Ogni tanto si parla degli scambi culturali fra l'oriente e l'occidente, è quasi d'obbligo di fare partire il discorso dagli italiani Marco Polo e Matteo Ricci, perché storicamente la Cina e l'Italia rappresentavano le potenze culturali più importanti, che si trovano alle due estremità del continente euro-asiatico. Sono molto contento che oggi i nostri due paesi continuiamo ancora questa splendida tradizione, perché tutti noi sappiamo che senza la conoscenza reciproca della lingua e cultura, è difficile sviluppare gli altri settori. In questi cinque anni assistiamo a una grande fioritura dell'insegnamento dei cinesi. Lo studio del cinese è stato inserito tra insegnamenti obbligatori del sistema scolastico nazionale, per cui sono stati istituiti i corsi del cinese nelle scuole primarie, secondarie e università. Recentemente in Sicilia è costituito l'Istituito Confucio in Italia, quindi si prevede che nel 2020 solo a questi Istituti Confucio saranno dieci mila studenti italiani sia piccoli che grandi che studieranno il cinese. Ecco perché i media italiani dicono sempre che per gli italiani il cinese è la lingua del futuro. Di fronte a questa febbre cinese, i collegi italiani e cinesi si stanno ad operare insieme per la formazione dei docenti locali e creando nuove modelli di cooperazione, come ad esempio, il programma di nuovo sinologia. Contemporaneamente in Cina la febbre per la lingua e la cultura italiana continuano ancora, da quando sono stati avviati i programma di Marco Polo e Turandot.

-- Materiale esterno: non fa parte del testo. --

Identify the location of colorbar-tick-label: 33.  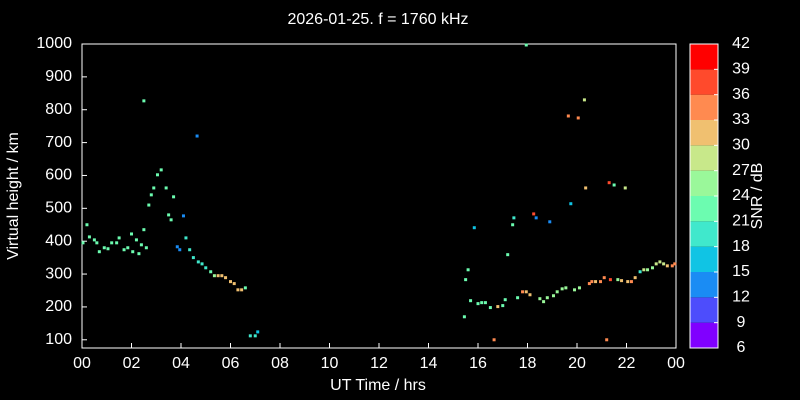
(741, 120).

Si tratta di uno sviluppo ad alta velocità senza precedenti, fino a quest'anno, più di venti università cinesi hanno aperto il corso di laurea d'italiano, e ogni anno oltre cinque mila studenti cinesi vanno in Italia a fare università e seguire i corsi magistrali o dottorali. Insomma secondo me allo scopo di promuovere ulteriormente lo sviluppo dei rapporti bilaterali, dobbiamo mantenere reciprocamente questa febbre per le lingue, perché nessuno dei regami economici, politici e culturali può nascere, consolidarsi e portare frutti senza la conoscenza della lingua.